The most distressing thing to me is that Kate is so frustrated over her inability to do many things that she would have been able to do before. In the last 2 days she has commented that it’s the little things that bother her the most. From my perspective that would include things like remembering how to charge her cell phone or how to deal with a technician on the help line. She has great difficulty following a set of instructions. They simply overwhelm her. In our personal conversations when she indicates a problem and I automatically try to explain, she stops me because she can’tunderstand.
The whole situation makes me recall times when I hear people say something like, “Well, at least she doesn’t know.” I heard this when my mother was in the early stages. Kate is keenly aware that her memory is declining. She sees how much of her time is spent looking for simple things like car keys, her purse, etc.
It has gotten so bad that I feel I can’t depend on her to do anything. I either have to do it myself, or follow her to see that it is done. While on the trip, she picked out a bag to bring back to Doris. We bought it along with a couple of other things. Then after eating lunch (this was in our lodge) she went back into the gift shop. I saw her looking at the bags again and asked what she was looking for. She told me she was looking for a bag for Doris. She had not remembered buying the first one only 45 minutes to an hour earlier.
She is clearly discouraged. She is not sleeping well. I am not sure, however, how much is a result of jet lag and how much is anxiety over her condition. I think it is some combination of both.
Over the past year, I have cited specific instances of her memory failure. I suspect I may do less of that as so much occurs that I can’t recall the instances without writing things down at the time, and I find that impossible.
We enjoyed the Africa trip so much and are looking at possible trips to New Zealand, the Galapagos, Russia, and China. I fear, however, that our travels may be heavily influenced by her condition. Right now, for example, I am thinking of taking an OAT trip to New Zealand next January (2013), but I wonder whether or not that will be a good idea. I do believe we could do a cruise, but half of the time is spent on the water. I will wait until later in the year to see how things are going.

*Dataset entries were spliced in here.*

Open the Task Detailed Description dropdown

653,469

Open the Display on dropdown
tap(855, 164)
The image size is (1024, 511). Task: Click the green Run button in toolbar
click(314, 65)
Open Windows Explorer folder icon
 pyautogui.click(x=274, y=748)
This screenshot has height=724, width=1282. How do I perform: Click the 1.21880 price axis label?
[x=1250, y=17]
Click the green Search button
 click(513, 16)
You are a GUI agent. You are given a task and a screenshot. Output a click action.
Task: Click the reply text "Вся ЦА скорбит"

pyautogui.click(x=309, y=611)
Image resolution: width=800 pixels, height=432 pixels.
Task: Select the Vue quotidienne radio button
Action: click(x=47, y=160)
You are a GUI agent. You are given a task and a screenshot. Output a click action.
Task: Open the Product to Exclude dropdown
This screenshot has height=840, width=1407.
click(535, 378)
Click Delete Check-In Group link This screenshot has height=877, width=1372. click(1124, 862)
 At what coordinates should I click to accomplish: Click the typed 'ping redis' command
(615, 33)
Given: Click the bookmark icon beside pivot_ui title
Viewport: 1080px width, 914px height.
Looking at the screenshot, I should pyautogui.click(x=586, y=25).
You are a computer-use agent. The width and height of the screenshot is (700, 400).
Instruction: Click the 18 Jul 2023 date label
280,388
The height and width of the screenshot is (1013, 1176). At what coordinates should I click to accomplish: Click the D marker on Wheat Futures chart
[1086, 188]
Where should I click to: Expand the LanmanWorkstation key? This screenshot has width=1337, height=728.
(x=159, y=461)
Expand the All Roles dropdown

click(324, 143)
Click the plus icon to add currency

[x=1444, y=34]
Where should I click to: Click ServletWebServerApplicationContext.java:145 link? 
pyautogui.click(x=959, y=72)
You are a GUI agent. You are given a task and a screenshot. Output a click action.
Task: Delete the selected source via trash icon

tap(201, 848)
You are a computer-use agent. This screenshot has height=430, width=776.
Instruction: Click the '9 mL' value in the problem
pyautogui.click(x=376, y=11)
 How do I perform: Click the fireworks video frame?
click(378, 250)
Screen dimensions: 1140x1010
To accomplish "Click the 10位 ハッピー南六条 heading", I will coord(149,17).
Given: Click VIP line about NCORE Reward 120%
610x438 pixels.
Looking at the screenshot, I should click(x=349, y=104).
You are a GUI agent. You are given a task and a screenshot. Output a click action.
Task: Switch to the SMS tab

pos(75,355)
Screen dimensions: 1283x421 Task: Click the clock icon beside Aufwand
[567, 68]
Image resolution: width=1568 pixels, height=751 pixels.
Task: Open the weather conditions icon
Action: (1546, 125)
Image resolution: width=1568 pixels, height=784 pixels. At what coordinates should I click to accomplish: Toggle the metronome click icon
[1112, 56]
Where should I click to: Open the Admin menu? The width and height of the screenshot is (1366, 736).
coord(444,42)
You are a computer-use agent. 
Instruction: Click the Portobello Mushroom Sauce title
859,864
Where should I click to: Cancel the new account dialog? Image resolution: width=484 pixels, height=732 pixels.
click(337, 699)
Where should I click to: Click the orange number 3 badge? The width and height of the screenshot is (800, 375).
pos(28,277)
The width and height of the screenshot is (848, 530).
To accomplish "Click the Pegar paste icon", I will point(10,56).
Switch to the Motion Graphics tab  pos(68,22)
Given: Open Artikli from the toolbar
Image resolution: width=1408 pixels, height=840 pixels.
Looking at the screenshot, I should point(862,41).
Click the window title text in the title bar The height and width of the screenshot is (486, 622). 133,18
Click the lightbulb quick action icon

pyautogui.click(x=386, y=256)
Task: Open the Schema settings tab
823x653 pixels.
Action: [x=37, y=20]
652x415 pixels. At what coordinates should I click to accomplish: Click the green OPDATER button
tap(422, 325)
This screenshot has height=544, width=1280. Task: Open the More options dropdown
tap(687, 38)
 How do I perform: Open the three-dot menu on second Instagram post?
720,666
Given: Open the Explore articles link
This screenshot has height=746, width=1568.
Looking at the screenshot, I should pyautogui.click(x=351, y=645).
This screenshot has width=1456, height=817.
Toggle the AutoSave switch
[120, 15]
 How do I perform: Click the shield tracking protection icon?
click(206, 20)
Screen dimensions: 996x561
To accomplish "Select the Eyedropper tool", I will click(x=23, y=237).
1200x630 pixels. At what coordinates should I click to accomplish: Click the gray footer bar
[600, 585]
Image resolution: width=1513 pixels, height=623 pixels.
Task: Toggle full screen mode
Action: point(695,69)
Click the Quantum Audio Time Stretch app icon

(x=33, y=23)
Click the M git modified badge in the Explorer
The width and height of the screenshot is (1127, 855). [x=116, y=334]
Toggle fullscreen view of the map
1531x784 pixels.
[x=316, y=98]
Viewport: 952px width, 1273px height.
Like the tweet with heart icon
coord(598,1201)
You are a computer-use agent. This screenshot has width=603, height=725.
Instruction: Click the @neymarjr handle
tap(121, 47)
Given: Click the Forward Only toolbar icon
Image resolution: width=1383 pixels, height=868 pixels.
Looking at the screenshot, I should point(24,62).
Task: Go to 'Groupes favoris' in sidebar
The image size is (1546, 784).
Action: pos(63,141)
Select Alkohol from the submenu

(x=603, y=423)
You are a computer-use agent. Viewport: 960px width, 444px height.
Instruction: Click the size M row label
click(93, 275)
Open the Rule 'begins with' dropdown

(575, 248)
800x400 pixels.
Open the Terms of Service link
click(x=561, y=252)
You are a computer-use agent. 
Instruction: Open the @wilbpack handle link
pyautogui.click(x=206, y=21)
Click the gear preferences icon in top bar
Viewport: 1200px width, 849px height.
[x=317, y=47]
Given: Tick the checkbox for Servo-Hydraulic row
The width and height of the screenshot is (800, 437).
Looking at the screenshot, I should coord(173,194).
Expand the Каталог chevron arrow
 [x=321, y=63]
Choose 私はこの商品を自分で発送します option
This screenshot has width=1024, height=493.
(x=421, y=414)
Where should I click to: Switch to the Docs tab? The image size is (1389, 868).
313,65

I need to be honest about my own anxieties. This is a very trying time for me. My business is so bad that I had to let Regina go before Christmas. She had been with me for 28 years. Now I am wondering how long I can keep the doors open. Dad requires attention. This week he spent 2 days in the hospital. I am spending less time in the office. I need to spend more time with Kate. It is a difficult time. I am not sleeping as well as I used to.